Eppure, ascolto dopo ascolto, come con il precedente FEAR, si rimane affascinati dal mondo che si spiega davanti a noi, svelando una miniera di idee musicali che tanti altri gruppi possono solo sognare. Il brano più strano in questo senso è il piccolo tributo in musica a Leonard Cohen, The Crow and The Nightingale, totalmente avvolto in un mondo onirico e dai testi molto meno diretti rispetto al resto del lavoro, altrimenti perfettamente in bilico tra l’intimità di un’esperienza personale e le vicende vissute da tutti gli abitanti del pianeta contemporaneamente. Un flusso di coscienza che tocca i tasti giusti in modo estremamente spontaneo e naturale. Non è cosa da poco. Ogni assolo o passaggio musicale, ogni scelta timbrica, si incastra alla perfezione nella narrazione del disco.

I Marillion, va detto, conoscono bene il pericolo di toccare temi attuali (pensate solo alla povera Berlin… uscita a pochi mesi dalla caduta del muro) e l’attenzione che Hogarth dedica ai danni provocati dall’uomo all’ambiente non sono certo una novità per il gruppo, a partire proprio dal lontano SEASON’S END, passando per RADIATION, ma qui tutto sembra collegarsi alla pandemia e al senso di frustrazione derivato dall’impossibilità di vivere gli affetti quotidiani.

Sarebbero bastati Murder Machines e la conclusiva Care a rendere AN HOUR BEFORE IT’S DARK qualcosa di speciale, di estremamente prezioso, ma qui prevale davvero l’insieme, probabilmente grazie alla vecchia testarda idea di realizzare ancora degli album e non semplice compilation di brani più o meno riusciti. Tra le righe si sente anche la voglia di rimettersi in gioco e divertirsi, soprattutto da parte di Steve Rothery, ma credo abbia contagiato anche gli altri. Per l’entusiasmo, per fortuna, manca ancora il vaccino.

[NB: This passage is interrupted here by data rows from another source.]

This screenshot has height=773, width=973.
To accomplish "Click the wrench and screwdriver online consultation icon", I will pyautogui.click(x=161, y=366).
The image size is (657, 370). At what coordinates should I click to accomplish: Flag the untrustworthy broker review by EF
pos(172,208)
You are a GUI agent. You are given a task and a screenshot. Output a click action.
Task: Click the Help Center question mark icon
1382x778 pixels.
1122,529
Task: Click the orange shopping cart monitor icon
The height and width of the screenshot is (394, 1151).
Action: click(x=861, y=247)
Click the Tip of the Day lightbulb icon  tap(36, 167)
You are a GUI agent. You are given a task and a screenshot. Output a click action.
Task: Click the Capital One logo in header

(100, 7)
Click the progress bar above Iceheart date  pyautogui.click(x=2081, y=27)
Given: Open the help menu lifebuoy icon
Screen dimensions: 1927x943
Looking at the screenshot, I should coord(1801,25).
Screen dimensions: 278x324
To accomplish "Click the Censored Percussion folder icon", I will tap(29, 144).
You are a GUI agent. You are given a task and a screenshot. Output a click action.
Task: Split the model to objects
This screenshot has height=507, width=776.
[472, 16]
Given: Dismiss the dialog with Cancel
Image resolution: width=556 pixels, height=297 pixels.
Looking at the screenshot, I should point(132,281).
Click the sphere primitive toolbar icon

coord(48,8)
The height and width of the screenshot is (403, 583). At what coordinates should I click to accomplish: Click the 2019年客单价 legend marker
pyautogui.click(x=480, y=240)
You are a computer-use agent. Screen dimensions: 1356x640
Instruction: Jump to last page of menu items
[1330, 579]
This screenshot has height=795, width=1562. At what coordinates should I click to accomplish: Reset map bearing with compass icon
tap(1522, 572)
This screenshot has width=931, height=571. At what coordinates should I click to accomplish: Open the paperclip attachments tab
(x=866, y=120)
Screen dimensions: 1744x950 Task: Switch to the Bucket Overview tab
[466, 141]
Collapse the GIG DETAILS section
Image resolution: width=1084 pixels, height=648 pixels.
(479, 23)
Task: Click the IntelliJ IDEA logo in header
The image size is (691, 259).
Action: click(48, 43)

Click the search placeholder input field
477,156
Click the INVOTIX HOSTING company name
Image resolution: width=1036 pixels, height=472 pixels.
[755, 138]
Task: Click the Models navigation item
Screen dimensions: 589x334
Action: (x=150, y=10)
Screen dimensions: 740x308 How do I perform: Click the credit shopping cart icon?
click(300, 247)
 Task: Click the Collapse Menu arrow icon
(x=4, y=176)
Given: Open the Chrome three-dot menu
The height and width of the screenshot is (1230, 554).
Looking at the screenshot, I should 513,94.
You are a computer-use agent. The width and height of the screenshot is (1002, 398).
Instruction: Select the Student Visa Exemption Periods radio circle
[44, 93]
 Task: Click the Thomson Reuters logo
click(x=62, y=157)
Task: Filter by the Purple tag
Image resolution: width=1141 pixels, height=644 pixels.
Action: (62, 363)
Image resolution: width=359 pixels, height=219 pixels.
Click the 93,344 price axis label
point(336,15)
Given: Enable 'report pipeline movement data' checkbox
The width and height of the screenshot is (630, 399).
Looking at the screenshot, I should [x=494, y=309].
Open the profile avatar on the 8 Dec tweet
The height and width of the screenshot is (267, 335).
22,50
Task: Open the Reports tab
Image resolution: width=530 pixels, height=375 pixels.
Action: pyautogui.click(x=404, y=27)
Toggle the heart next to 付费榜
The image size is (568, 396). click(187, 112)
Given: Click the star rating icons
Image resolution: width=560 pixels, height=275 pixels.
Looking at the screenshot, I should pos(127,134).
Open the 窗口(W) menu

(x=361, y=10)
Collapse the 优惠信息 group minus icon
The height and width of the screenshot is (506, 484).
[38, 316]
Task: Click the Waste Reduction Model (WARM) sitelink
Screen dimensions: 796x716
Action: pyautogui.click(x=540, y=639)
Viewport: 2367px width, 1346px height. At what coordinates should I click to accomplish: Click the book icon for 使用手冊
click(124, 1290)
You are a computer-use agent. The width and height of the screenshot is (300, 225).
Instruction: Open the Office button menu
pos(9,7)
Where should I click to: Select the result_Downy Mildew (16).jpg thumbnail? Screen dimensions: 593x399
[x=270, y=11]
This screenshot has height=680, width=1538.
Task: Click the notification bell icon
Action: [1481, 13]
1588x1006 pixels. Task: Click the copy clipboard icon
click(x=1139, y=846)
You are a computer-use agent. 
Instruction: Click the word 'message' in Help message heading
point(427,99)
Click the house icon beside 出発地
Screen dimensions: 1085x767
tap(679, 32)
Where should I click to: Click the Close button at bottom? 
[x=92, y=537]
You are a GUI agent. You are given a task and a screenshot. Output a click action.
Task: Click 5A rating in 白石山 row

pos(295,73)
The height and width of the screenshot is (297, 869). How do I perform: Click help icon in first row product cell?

La copertina, come ormai da tradizione, rimane perfettamente neutra, quasi superflua, e acquista un senso (?) solo dopo aver assimilato il contenuto. Si sottolinea dunque, come se ce ne fosse ancora bisogno, la distanza tra questo lavoro e i primi usciti, caratterizzati al contrario da copertine che erano spesso un approfondimento della parte musicale, a partire dal logo. Certo, a chi vuole indietro i suoi quindici anni, questo disco suonerà orrendo a prescindere e può tranquillamente ignorarlo. Ancora una volta, pazienza.